# Calculating power and energy of a signal in matlab

I am a little new to matlab and would like to get some help on how to write a program or a function that can calculate the energy/power of a signal depending on whether the signal is an energy or a power signal. Here is the program the I tried:

function [ ] = power_or_energy( s,t)
%UNTITLED Summary of this function goes here
%   s is the input signal
%   t is the independent variable

s2=s.^2;
energy=int(s2,t,-inf,inf);

if energy~=inf && energy~=-inf
disp ('the signal is an energy signal with energy equal to ' );
disp(energy);
end

power=limit((int(s2,t,-t/2,t/2))/t,t,inf);

if power~=inf && power~=-inf
disp('the signal is a power signal with power equal to ');
disp(power);
end


But the problem here is that when i want to check it for a function like

t=0:0.01:10;
s=sin(t);
power_or_energy(s,t);


then i get the following error: "Undefined function 'int' for input arguments of type 'double'."

§ Request 1:
In the MATLAB signal question, what error appears when the function is called with s=sin(t)?
§ Request 2:
Write the next few sentences of the MATLAB signal question, picking up after its final sentence.

§ Raw data:
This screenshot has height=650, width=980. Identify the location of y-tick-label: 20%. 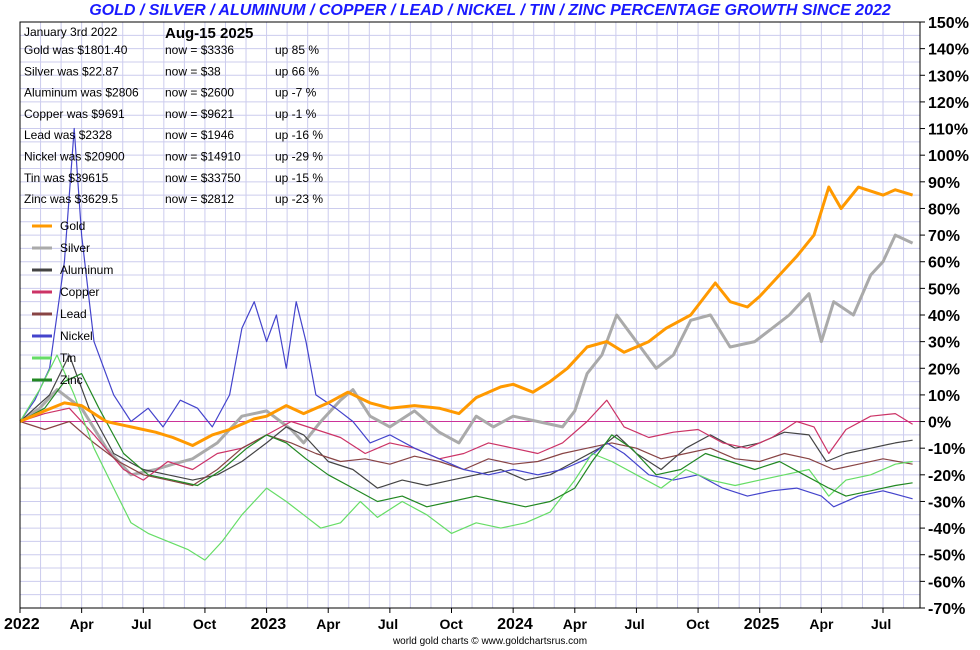
(944, 370).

§ Final answer 1:
"Undefined function 'int' for input arguments of type 'double'."

§ Final answer 2:
So how to i actually calculate the energy for such signals?

Also the above function works fine with the below input:

syms t;
s=sin(t);
power_or_energy(s,t);


Please help me in writing a function that can be used to find the energy of any input signal.

The Matlab function int needs a symbolic expression as an integrand, and a symbolic variable as an integration variable. In your example s and t are both vectors, and you can't use int in this case. If you want to compute the power or energy of discrete time signals, then you need to use the corresponding definitions:
$$E_x=\sum_{n=-\infty}^{\infty}|x_n|^2\\ P_x=\lim_{N\rightarrow\infty}\frac{1}{2N+1}\sum_{n=-N}^N|x_n|^2$$
In practice you will need to consider finite length signals unless you have an analytic formula for $x_n$ and some software package that can deal with the analytic evaluation of infinite sums. Obviously, finite length signals always have finite energy and $P_x=0$ according to above definition.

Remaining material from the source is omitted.